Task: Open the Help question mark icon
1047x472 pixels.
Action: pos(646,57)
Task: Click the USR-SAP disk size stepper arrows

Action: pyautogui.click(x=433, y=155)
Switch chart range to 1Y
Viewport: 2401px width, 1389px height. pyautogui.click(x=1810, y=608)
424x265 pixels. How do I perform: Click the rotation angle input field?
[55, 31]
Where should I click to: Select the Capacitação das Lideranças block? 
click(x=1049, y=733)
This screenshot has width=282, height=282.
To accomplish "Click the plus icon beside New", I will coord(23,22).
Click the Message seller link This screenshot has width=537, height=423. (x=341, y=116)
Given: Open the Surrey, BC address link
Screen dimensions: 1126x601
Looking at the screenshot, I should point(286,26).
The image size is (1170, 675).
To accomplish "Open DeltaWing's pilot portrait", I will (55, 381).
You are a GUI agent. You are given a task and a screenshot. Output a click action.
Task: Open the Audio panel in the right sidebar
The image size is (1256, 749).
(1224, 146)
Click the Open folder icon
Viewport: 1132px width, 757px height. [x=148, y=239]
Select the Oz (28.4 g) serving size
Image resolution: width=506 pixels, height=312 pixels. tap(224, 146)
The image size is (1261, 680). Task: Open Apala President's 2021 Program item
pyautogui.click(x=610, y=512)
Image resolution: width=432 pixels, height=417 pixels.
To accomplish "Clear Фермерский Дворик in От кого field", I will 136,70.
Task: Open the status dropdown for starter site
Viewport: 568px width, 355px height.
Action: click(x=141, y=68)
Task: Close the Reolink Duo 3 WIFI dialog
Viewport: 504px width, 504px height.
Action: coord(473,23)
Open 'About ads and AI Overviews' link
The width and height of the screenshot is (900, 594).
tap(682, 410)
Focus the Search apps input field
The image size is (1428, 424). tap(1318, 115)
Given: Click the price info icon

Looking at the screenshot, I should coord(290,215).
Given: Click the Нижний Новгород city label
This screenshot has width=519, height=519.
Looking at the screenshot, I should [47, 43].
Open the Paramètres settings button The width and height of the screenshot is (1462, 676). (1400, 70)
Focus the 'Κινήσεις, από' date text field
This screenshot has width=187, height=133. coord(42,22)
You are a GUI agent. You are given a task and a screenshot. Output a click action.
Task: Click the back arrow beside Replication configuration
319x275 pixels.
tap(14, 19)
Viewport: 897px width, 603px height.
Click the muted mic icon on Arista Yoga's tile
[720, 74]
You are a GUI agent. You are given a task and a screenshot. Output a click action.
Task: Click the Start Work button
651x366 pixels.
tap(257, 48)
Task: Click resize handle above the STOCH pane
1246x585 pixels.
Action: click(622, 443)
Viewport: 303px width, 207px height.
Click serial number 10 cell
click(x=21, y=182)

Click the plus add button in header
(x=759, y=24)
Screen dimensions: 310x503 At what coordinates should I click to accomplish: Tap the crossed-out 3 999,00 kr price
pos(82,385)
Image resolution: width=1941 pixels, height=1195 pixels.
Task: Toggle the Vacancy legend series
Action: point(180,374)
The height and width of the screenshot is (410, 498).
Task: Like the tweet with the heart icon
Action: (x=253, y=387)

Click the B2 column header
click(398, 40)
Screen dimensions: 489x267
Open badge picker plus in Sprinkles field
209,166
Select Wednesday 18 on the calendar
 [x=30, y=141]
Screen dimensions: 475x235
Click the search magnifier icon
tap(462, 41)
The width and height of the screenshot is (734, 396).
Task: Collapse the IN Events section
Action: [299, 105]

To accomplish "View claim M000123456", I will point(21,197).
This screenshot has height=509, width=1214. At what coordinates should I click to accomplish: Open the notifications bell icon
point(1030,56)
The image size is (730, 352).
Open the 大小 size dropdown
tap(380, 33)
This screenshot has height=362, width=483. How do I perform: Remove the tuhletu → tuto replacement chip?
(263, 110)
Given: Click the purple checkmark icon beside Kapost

○ ○ ○

(Required work): Could you quote every one of the records above, line by line and word for word?

(The output):
Task: Open the Help question mark icon
1047x472 pixels.
Action: pos(646,57)
Task: Click the USR-SAP disk size stepper arrows

Action: pyautogui.click(x=433, y=155)
Switch chart range to 1Y
Viewport: 2401px width, 1389px height. pyautogui.click(x=1810, y=608)
424x265 pixels. How do I perform: Click the rotation angle input field?
[55, 31]
Where should I click to: Select the Capacitação das Lideranças block? 
click(x=1049, y=733)
This screenshot has width=282, height=282.
To accomplish "Click the plus icon beside New", I will coord(23,22).
Click the Message seller link This screenshot has width=537, height=423. (x=341, y=116)
Given: Open the Surrey, BC address link
Screen dimensions: 1126x601
Looking at the screenshot, I should point(286,26).
The image size is (1170, 675).
To accomplish "Open DeltaWing's pilot portrait", I will (55, 381).
You are a GUI agent. You are given a task and a screenshot. Output a click action.
Task: Open the Audio panel in the right sidebar
The image size is (1256, 749).
(1224, 146)
Click the Open folder icon
Viewport: 1132px width, 757px height. [x=148, y=239]
Select the Oz (28.4 g) serving size
Image resolution: width=506 pixels, height=312 pixels. tap(224, 146)
The image size is (1261, 680). Task: Open Apala President's 2021 Program item
pyautogui.click(x=610, y=512)
Image resolution: width=432 pixels, height=417 pixels.
To accomplish "Clear Фермерский Дворик in От кого field", I will 136,70.
Task: Open the status dropdown for starter site
Viewport: 568px width, 355px height.
Action: click(x=141, y=68)
Task: Close the Reolink Duo 3 WIFI dialog
Viewport: 504px width, 504px height.
Action: coord(473,23)
Open 'About ads and AI Overviews' link
The width and height of the screenshot is (900, 594).
tap(682, 410)
Focus the Search apps input field
The image size is (1428, 424). tap(1318, 115)
Given: Click the price info icon

Looking at the screenshot, I should coord(290,215).
Given: Click the Нижний Новгород city label
This screenshot has width=519, height=519.
Looking at the screenshot, I should [47, 43].
Open the Paramètres settings button The width and height of the screenshot is (1462, 676). (1400, 70)
Focus the 'Κινήσεις, από' date text field
This screenshot has width=187, height=133. coord(42,22)
You are a GUI agent. You are given a task and a screenshot. Output a click action.
Task: Click the back arrow beside Replication configuration
319x275 pixels.
tap(14, 19)
Viewport: 897px width, 603px height.
Click the muted mic icon on Arista Yoga's tile
[720, 74]
You are a GUI agent. You are given a task and a screenshot. Output a click action.
Task: Click the Start Work button
651x366 pixels.
tap(257, 48)
Task: Click resize handle above the STOCH pane
1246x585 pixels.
Action: click(622, 443)
Viewport: 303px width, 207px height.
Click serial number 10 cell
click(x=21, y=182)

Click the plus add button in header
(x=759, y=24)
Screen dimensions: 310x503 At what coordinates should I click to accomplish: Tap the crossed-out 3 999,00 kr price
pos(82,385)
Image resolution: width=1941 pixels, height=1195 pixels.
Task: Toggle the Vacancy legend series
Action: point(180,374)
The height and width of the screenshot is (410, 498).
Task: Like the tweet with the heart icon
Action: (x=253, y=387)

Click the B2 column header
click(398, 40)
Screen dimensions: 489x267
Open badge picker plus in Sprinkles field
209,166
Select Wednesday 18 on the calendar
 [x=30, y=141]
Screen dimensions: 475x235
Click the search magnifier icon
tap(462, 41)
The width and height of the screenshot is (734, 396).
Task: Collapse the IN Events section
Action: [299, 105]

To accomplish "View claim M000123456", I will point(21,197).
This screenshot has height=509, width=1214. At what coordinates should I click to accomplish: Open the notifications bell icon
point(1030,56)
The image size is (730, 352).
Open the 大小 size dropdown
tap(380, 33)
This screenshot has height=362, width=483. How do I perform: Remove the tuhletu → tuto replacement chip?
(263, 110)
Given: Click the purple checkmark icon beside Kapost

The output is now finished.